In American English, the first floor is the ground.

> You're in the first year before your first birthday, being zero (whole) years old.

I would argue that your "first birthday" is, in fact, the day you are born—your birth day. The thing that happens for the first time a year later, is the first anniversary of your birth day.

And I'd say that the word "birthday" is defined to mean "anniversary of the day you were born"
_It used to be popular, and still is in some circles, to debate whether programming languages ought start array indexing at 0 or 1_

this is an exemplary case of citation needed if I ever saw one. maybe it's a valid debate for programming languages that doesn't allow people to do pointer arithmetic, which already restrict the field a lot, but even then that's sound as part of the 4GL bullshit that never really took off, and for good reasons

I don't know what kind of citation would satisfy you. These debates still come up in e.g. the Lua (1-based) mailing list, and used to be everywhere.

Visual Basic had the "OPTION BASE" statement to select.[0] (Many other versions of basic did too)

APL also has the ⎕IO Index Origin setting [1]

If you want to see a lively debate, there's c2[2], and there's also Dijkstra[3]

[0] https://msdn.microsoft.com/en-us/library/aa266179%28v=vs.60%...

[1] https://en.wikipedia.org/wiki/APL_syntax_and_symbols

[2] http://c2.com/cgi/wiki?ZeroAndOneBasedIndexes

[3] http://www.cs.utexas.edu/users/EWD/ewd08xx/EWD831.PDF

I like Mike Hoye's historical treatise of 0 vs 1 based indexing in [0.5]. A very interesting read in several ways. It subsumes:

[...] before pointers, structs, C and Unix existed, at a time when other languages with a lot of resources and (by the standard of the day) user populations behind them were one- or arbitrarily-indexed, somebody decided that the right thing was for arrays to start at zero.

[...] the technical reason we started counting arrays at zero is that in the mid-1960’s, you could shave a few cycles off of a program’s compilation time on an IBM 7094. The social reason is that we had to save every cycle we could, because if the job didn’t finish fast it might not finish at all and you never know when you’re getting bumped off the hardware because the President of IBM just called and fuck your thesis, it’s yacht-racing time.

[0.5] http://exple.tive.org/blarg/2013/10/22/citation-needed/

> sound as part of the 4GL bullshit

Actually it's primarily early languages plus Lua.

[0] https://en.m.wikipedia.org/wiki/Comparison_of_programming_la...
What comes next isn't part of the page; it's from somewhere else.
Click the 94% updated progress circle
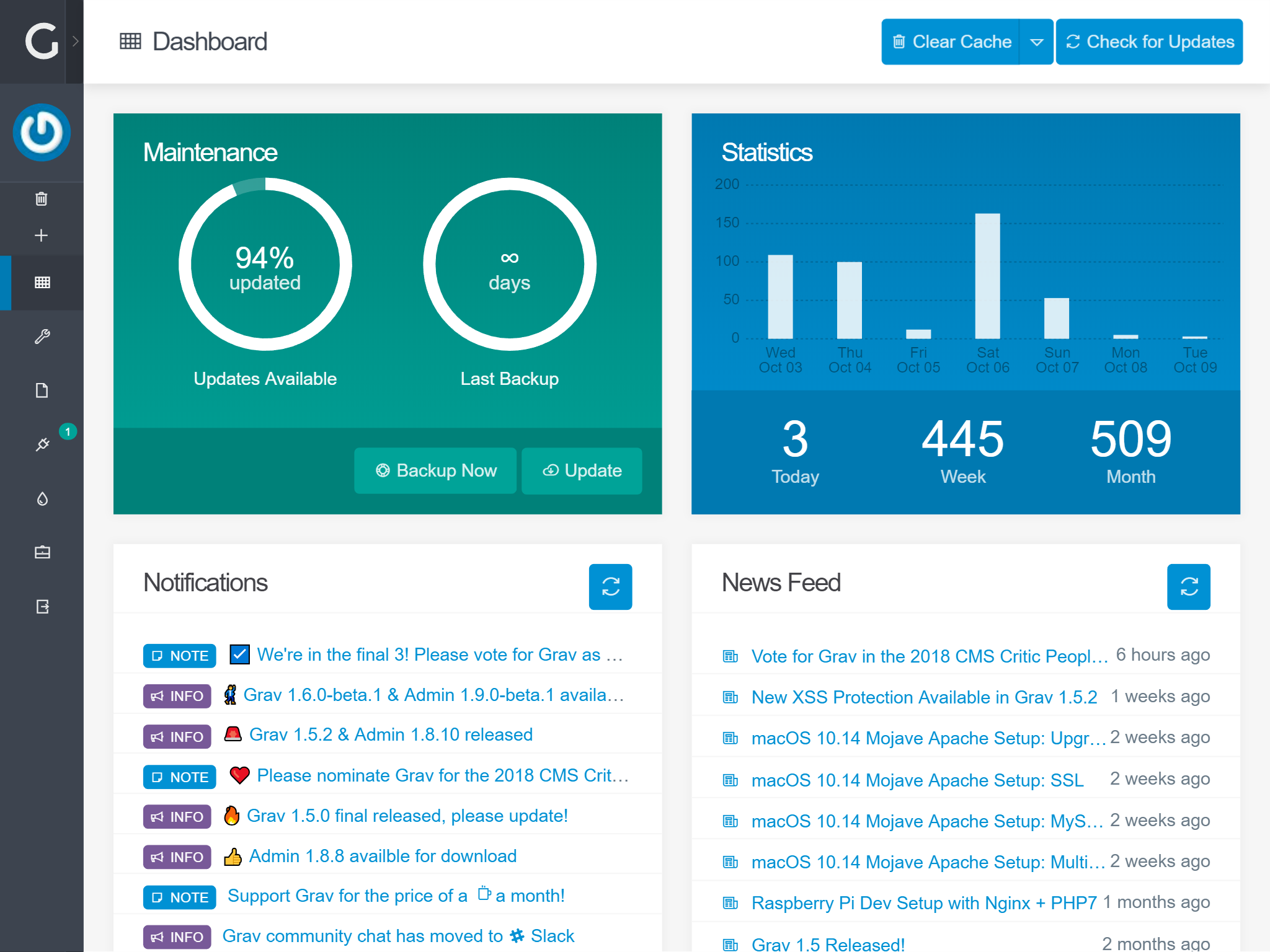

The Math-DSL's like Matlab, Julia, and Mathematica would like to chime in and say 1-based indexing translates better with math research/lit.
Sometimes; other times math desperately wants indexes to start at 0 for the same "offset" reasons, to avoid having to add one. If you're using indexes as subscripts, some formulas start subscripting at 0. If you're building a series, many series start indexing at 0, not least of which because you often want the first term to involve a 0 in the exponent to make a constant term. Polynomial powers start at 0. 0 is a more common bound for integrals than 1. Angles start at 0. Physics values start at 0.

If anything, mathematics provides as much of a reason as pointer arithmetic to start indexing at 0. Indexing from 1 occurs more if you're creating a one-to-one correspondence with some real-world object, and you want to number those objects starting from 1, perhaps because that's a convenient user-visible numbering.